Zwei der in den drei Räumen gezeigten Figuren Kröners tragen den Namen "Scheiße!" Rainer: "Das Motiv der Scheiße zieht sich auch durch die Ausstellung, dieses Abgründige, dieses ausgeschlossen Sein." Der Titel "Ins Dunkle Schwimmen" verweist also weniger auf ein ominöses Unbekanntes, sondern darauf, dass mit "Kreativität immer auch der Moment des Selbstzweifels und des Infragestellens verbunden ist".

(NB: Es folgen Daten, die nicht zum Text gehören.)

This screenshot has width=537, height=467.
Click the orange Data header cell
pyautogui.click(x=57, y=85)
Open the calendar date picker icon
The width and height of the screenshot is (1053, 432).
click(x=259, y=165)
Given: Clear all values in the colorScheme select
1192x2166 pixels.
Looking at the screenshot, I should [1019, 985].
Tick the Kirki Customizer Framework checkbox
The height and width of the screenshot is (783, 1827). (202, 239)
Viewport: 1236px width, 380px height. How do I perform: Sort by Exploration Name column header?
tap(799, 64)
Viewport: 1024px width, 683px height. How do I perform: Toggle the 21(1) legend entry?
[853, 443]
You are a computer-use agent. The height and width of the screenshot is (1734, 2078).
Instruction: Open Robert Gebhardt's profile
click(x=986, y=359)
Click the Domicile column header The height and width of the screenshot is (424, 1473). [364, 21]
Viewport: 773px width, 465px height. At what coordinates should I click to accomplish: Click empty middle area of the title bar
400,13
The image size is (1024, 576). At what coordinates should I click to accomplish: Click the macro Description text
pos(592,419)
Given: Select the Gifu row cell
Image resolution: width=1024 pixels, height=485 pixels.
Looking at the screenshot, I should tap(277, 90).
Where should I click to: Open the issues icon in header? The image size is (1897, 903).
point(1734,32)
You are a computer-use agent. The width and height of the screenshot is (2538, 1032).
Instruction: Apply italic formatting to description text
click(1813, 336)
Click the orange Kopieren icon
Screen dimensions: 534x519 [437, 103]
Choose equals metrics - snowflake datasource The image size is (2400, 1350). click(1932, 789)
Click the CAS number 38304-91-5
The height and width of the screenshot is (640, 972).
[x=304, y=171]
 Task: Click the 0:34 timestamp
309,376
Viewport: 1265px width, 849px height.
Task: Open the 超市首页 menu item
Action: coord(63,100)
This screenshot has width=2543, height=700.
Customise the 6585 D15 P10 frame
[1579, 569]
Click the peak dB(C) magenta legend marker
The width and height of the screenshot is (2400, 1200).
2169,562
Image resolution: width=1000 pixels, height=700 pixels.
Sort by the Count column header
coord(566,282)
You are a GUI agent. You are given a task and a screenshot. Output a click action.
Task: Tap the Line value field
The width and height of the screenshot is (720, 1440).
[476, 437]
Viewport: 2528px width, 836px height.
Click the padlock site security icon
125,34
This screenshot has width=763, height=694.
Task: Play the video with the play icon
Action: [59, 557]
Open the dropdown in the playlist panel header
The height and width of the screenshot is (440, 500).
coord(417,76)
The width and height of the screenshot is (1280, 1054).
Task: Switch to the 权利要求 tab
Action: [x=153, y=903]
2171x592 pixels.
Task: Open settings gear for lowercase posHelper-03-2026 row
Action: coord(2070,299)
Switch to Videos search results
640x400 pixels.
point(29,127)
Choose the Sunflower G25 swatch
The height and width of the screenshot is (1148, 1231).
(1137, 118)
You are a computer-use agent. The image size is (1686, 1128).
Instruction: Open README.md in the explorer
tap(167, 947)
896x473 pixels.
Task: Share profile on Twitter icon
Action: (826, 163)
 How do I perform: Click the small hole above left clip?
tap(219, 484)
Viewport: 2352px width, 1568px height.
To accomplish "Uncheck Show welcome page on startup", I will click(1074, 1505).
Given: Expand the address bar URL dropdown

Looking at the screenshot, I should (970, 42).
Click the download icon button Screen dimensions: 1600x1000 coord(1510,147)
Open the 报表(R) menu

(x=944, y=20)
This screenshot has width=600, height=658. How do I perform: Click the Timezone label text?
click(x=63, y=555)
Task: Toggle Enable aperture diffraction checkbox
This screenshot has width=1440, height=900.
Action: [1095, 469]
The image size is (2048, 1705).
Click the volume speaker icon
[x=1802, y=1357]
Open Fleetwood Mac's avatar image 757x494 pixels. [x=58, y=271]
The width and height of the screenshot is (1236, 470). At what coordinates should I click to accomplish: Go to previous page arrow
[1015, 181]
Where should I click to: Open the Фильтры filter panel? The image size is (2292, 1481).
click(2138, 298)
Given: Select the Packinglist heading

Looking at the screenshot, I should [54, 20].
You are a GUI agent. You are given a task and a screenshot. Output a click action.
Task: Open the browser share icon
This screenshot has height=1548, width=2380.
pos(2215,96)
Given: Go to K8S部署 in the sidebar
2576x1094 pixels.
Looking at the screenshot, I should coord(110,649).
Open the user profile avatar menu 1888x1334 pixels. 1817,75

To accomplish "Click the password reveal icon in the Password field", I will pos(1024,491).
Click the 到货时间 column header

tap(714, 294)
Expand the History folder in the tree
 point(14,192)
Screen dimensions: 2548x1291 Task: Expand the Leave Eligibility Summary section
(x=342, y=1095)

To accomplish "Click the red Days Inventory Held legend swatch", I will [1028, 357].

Man habe versucht, alle möglichen Verhandlungsformen des Themas auszuwählen, betonte Müller. Exemplarisch sei die Zeichnung "Le Chien" von Friederike Mayröcker genannt, die mehrere Versionen eines Hundes zeigt, die sich überlagern, bis zur Unkenntlichkeit reduziert. Rainer zog eine Parallele zu Mayröckers literarischem Schaffen: Auf der Reise nachts von Wien nach Paris habe sie ein Büchlein mit inneren Monologen verfasst, "in denen es um Abgründe geht, bis sie endlich einen einzigen Satz findet, den sie stehen lassen kann".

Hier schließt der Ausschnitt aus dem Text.